ADVANCE AUTO PARTS, INC.
2016 PERFORMANCE-BASED SARS AWARD AGREEMENT
(STOCK SETTLED)
[ANNUAL LONG-TERM INCENTIVE AWARD]

Award Date
Performance-based SARs (at Target Level)
Grant Price
Expiration Date
[GRANT DATE]
##
##
[GRANT DATE + 7 YRS]

THIS CERTIFIES THAT Advance Auto Parts, Inc. (the “Company”) has on the Award Date specified above granted to
Thomas Greco
(“Participant”) Stock Appreciation Rights (the “Performance-based SARs”) with respect to the number of shares of Advance Auto Parts, Inc. Common Stock, $.0001 par value per share (“Common Stock”), indicated above in the box labeled “Performance-based SARs (at Target Level).” The initial Market Value of each underlying share of Common Stock is indicated above in the box labeled “Grant Price.” The Performance-based SARs that this Certificate represents shall vest and become exercisable in accordance with Sections 1 and 2 below, and upon vesting shall be fully exercisable until the Expiration Date except as otherwise provided in Section 2 below. This Award is subject to the terms and conditions set forth below and in the Advance Auto Parts, Inc. 2014 Long-Term Incentive Plan (the “Plan”). A copy of the Plan is available on the Company’s Intranet site or upon request. In the event of any conflict between the terms of the Plan and this Award, the terms of the Plan shall govern. Any terms not defined herein shall have the meaning set forth in the Plan.

= = = = =

GIVEN REQUEST →
According to the award agreement, whose terms prevail if the Plan and the Award conflict? The listing that follows is not needed for any task.

DATASET EXTRACT →
= = = = =

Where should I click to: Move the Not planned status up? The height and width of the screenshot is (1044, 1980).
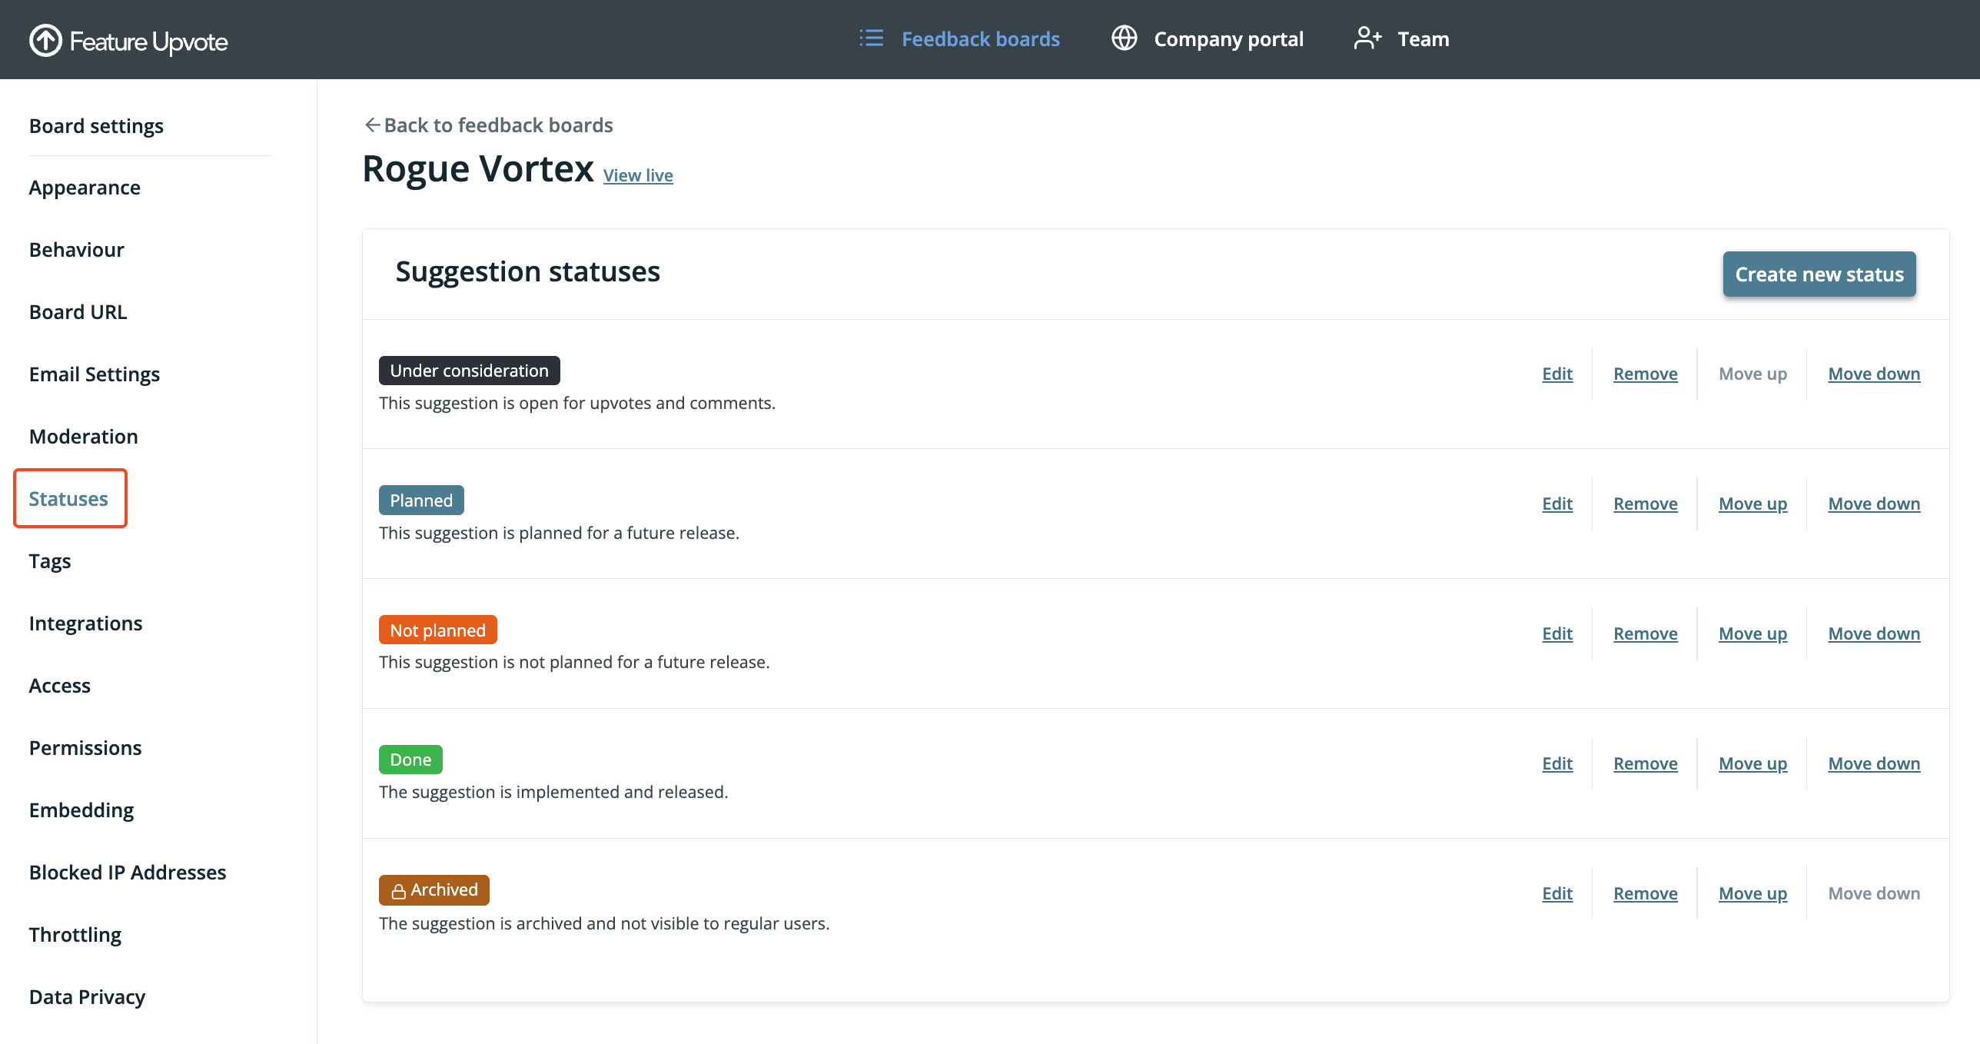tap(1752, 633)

= = = = =

REPLY TO THE EXERCISE →
The terms of the Plan govern.